__EXERCISE INSTRUCTIONS__. Starting at the line that contains "横浜市西区みなとみらいクイーンズタワーＢ（２４階）のエリア情報 (579, 1300)" in the listing below, write out every line word for word until you have written the line that contains "Оптовым клиентам (587, 2388)".

__PROVIDED RECORDS__.
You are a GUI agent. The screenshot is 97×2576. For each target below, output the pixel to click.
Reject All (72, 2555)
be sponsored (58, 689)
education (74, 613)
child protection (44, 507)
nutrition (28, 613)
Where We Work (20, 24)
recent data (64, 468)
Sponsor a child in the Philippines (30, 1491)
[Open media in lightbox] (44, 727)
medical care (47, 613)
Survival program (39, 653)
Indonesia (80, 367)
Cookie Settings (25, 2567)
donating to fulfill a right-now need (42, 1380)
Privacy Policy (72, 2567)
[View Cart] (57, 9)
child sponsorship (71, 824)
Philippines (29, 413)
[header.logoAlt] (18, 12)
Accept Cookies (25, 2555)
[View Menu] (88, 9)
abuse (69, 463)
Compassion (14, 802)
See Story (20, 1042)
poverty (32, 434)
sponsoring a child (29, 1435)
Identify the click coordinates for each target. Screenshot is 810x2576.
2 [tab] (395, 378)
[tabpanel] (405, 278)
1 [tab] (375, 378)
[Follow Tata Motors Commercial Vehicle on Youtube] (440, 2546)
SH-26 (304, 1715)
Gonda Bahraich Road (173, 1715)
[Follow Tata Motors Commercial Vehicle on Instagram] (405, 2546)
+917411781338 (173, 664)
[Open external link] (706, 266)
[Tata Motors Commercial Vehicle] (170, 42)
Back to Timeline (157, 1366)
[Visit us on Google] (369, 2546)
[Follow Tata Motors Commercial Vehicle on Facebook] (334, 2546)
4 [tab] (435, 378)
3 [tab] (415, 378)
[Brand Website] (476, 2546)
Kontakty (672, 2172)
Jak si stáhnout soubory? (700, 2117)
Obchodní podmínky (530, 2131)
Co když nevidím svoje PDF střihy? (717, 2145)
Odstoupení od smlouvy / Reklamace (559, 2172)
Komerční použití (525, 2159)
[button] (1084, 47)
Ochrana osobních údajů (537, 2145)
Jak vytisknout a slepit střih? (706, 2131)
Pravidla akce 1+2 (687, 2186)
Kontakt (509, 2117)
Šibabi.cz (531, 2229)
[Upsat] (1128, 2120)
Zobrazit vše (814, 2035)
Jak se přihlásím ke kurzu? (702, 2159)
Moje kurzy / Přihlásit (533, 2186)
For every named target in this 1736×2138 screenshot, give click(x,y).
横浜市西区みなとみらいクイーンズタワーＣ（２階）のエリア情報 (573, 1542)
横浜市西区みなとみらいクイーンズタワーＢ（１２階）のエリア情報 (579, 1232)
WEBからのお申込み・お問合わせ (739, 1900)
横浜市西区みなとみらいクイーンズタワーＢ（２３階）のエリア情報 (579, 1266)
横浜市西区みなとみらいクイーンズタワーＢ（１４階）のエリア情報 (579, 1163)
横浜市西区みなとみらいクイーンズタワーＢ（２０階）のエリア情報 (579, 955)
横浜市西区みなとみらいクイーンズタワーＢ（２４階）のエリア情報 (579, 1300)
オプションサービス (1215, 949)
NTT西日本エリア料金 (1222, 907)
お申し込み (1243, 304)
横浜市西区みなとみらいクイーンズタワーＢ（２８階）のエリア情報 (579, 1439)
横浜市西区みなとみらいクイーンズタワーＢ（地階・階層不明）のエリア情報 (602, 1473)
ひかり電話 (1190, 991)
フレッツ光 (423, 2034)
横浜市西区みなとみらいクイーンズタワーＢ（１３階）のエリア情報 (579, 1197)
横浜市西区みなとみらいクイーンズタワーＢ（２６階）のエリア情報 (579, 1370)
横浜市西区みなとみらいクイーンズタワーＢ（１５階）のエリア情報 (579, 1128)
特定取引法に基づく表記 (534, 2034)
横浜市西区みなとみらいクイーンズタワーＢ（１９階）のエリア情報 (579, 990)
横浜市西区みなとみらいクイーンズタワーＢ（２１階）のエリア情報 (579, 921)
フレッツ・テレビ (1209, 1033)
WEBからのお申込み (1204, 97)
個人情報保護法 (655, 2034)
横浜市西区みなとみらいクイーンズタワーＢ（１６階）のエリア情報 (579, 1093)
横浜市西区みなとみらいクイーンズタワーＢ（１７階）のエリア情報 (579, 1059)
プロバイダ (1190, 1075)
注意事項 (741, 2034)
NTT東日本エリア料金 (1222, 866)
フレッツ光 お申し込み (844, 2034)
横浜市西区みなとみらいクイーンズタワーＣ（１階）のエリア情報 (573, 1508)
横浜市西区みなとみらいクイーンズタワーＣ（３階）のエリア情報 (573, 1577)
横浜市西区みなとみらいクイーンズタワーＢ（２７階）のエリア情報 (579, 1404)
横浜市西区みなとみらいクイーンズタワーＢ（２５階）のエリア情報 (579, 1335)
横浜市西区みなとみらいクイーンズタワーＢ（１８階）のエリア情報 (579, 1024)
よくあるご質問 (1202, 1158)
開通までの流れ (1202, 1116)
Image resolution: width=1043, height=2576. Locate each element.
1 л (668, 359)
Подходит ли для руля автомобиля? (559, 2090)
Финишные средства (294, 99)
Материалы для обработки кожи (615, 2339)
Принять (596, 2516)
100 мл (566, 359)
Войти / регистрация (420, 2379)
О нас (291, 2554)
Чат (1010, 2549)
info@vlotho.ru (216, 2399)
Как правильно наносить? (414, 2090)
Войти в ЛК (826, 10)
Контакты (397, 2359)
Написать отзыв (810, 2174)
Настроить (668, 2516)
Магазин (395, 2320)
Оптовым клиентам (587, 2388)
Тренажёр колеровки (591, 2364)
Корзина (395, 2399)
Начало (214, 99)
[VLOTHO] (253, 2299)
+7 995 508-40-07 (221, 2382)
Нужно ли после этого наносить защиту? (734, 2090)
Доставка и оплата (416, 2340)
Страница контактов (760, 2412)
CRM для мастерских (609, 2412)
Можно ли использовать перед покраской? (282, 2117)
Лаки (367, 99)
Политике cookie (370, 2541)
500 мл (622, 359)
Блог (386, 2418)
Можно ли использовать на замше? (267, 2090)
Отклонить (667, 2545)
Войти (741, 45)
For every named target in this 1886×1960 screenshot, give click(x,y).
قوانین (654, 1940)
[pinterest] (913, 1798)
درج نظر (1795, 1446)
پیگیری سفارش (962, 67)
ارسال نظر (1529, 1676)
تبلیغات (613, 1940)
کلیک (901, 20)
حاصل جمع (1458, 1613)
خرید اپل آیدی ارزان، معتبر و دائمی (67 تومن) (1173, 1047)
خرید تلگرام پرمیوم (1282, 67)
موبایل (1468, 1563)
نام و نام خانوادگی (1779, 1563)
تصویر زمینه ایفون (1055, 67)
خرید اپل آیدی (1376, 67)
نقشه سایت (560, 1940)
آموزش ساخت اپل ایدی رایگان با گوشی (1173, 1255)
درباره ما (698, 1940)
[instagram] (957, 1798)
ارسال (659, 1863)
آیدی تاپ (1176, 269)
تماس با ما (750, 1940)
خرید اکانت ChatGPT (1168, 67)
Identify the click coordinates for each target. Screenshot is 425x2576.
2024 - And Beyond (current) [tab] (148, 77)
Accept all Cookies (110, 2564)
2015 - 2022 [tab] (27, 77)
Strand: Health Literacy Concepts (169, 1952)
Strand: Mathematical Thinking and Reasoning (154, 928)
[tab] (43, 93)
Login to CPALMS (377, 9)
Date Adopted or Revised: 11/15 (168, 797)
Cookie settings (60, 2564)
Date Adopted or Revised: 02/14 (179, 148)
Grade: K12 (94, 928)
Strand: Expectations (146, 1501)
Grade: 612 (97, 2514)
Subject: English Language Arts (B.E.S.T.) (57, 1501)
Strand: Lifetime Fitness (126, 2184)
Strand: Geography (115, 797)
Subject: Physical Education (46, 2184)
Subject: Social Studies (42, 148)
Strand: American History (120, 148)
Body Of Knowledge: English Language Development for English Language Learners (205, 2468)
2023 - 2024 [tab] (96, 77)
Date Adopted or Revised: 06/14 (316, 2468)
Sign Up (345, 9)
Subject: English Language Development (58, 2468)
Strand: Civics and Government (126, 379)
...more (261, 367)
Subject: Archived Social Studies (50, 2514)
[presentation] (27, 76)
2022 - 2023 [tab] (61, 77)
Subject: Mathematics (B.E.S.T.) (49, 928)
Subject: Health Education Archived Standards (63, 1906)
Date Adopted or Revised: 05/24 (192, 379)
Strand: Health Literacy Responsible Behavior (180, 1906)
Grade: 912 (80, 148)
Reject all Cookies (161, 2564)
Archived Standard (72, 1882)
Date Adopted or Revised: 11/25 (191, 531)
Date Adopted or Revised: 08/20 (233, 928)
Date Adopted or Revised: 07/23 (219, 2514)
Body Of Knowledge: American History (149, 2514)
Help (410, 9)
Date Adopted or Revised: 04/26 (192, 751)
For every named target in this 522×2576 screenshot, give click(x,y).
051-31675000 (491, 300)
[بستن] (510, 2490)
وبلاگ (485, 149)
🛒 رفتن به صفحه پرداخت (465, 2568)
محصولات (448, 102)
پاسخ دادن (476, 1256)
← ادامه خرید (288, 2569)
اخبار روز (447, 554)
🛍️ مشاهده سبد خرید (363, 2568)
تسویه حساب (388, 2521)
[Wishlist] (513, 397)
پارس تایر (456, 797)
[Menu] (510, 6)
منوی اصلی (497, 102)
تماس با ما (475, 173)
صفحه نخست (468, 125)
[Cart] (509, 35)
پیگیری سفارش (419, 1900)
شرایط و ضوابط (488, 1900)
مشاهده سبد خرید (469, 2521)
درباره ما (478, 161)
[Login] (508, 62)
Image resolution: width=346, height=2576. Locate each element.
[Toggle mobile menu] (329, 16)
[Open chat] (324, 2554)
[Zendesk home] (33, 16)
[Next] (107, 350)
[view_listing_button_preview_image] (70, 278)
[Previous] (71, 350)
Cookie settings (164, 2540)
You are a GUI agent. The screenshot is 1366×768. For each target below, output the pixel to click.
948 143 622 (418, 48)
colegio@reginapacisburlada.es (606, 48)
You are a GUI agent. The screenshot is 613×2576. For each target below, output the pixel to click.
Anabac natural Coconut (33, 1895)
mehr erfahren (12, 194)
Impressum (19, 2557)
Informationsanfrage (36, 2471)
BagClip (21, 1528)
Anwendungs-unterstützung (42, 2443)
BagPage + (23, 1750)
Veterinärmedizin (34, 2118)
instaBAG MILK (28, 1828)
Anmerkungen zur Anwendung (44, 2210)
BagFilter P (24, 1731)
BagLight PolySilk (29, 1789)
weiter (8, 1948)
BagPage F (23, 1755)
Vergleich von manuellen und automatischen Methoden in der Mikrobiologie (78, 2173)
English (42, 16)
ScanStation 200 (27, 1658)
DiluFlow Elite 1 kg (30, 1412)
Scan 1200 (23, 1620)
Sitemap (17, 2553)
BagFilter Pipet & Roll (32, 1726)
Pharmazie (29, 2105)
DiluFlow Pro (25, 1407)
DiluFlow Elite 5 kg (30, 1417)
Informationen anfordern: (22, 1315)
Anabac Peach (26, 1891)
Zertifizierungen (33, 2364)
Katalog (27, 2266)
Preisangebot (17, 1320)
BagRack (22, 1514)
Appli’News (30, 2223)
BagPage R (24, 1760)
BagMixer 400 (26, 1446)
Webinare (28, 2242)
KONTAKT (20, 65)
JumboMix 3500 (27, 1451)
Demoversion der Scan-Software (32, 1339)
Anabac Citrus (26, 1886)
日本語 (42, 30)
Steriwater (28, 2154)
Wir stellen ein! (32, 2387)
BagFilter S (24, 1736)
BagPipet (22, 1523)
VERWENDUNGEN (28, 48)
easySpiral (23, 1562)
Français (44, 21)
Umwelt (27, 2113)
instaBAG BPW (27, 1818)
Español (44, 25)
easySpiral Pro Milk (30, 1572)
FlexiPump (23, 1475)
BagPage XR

__YOUR RESPONSE__.
横浜市西区みなとみらいクイーンズタワーＢ（２４階）のエリア情報 (579, 1300)
オプションサービス (1215, 949)
NTT西日本エリア料金 (1222, 907)
お申し込み (1243, 304)
横浜市西区みなとみらいクイーンズタワーＢ（２８階）のエリア情報 (579, 1439)
横浜市西区みなとみらいクイーンズタワーＢ（地階・階層不明）のエリア情報 (602, 1473)
ひかり電話 (1190, 991)
フレッツ光 (423, 2034)
横浜市西区みなとみらいクイーンズタワーＢ（１３階）のエリア情報 (579, 1197)
横浜市西区みなとみらいクイーンズタワーＢ（２６階）のエリア情報 (579, 1370)
横浜市西区みなとみらいクイーンズタワーＢ（１５階）のエリア情報 (579, 1128)
特定取引法に基づく表記 (534, 2034)
横浜市西区みなとみらいクイーンズタワーＢ（１９階）のエリア情報 (579, 990)
横浜市西区みなとみらいクイーンズタワーＢ（２１階）のエリア情報 (579, 921)
フレッツ・テレビ (1209, 1033)
WEBからのお申込み (1204, 97)
個人情報保護法 (655, 2034)
横浜市西区みなとみらいクイーンズタワーＢ（１６階）のエリア情報 (579, 1093)
横浜市西区みなとみらいクイーンズタワーＢ（１７階）のエリア情報 (579, 1059)
プロバイダ (1190, 1075)
注意事項 (741, 2034)
NTT東日本エリア料金 (1222, 866)
フレッツ光 お申し込み (844, 2034)
横浜市西区みなとみらいクイーンズタワーＣ（１階）のエリア情報 (573, 1508)
横浜市西区みなとみらいクイーンズタワーＣ（３階）のエリア情報 (573, 1577)
横浜市西区みなとみらいクイーンズタワーＢ（２７階）のエリア情報 (579, 1404)
横浜市西区みなとみらいクイーンズタワーＢ（２５階）のエリア情報 (579, 1335)
横浜市西区みなとみらいクイーンズタワーＢ（１８階）のエリア情報 (579, 1024)
よくあるご質問 (1202, 1158)
開通までの流れ (1202, 1116)
Image resolution: width=1043, height=2576. Locate each element.
1 л (668, 359)
Подходит ли для руля автомобиля? (559, 2090)
Финишные средства (294, 99)
Материалы для обработки кожи (615, 2339)
Принять (596, 2516)
100 мл (566, 359)
Войти / регистрация (420, 2379)
О нас (291, 2554)
Чат (1010, 2549)
info@vlotho.ru (216, 2399)
Как правильно наносить? (414, 2090)
Войти в ЛК (826, 10)
Контакты (397, 2359)
Написать отзыв (810, 2174)
Настроить (668, 2516)
Магазин (395, 2320)
Оптовым клиентам (587, 2388)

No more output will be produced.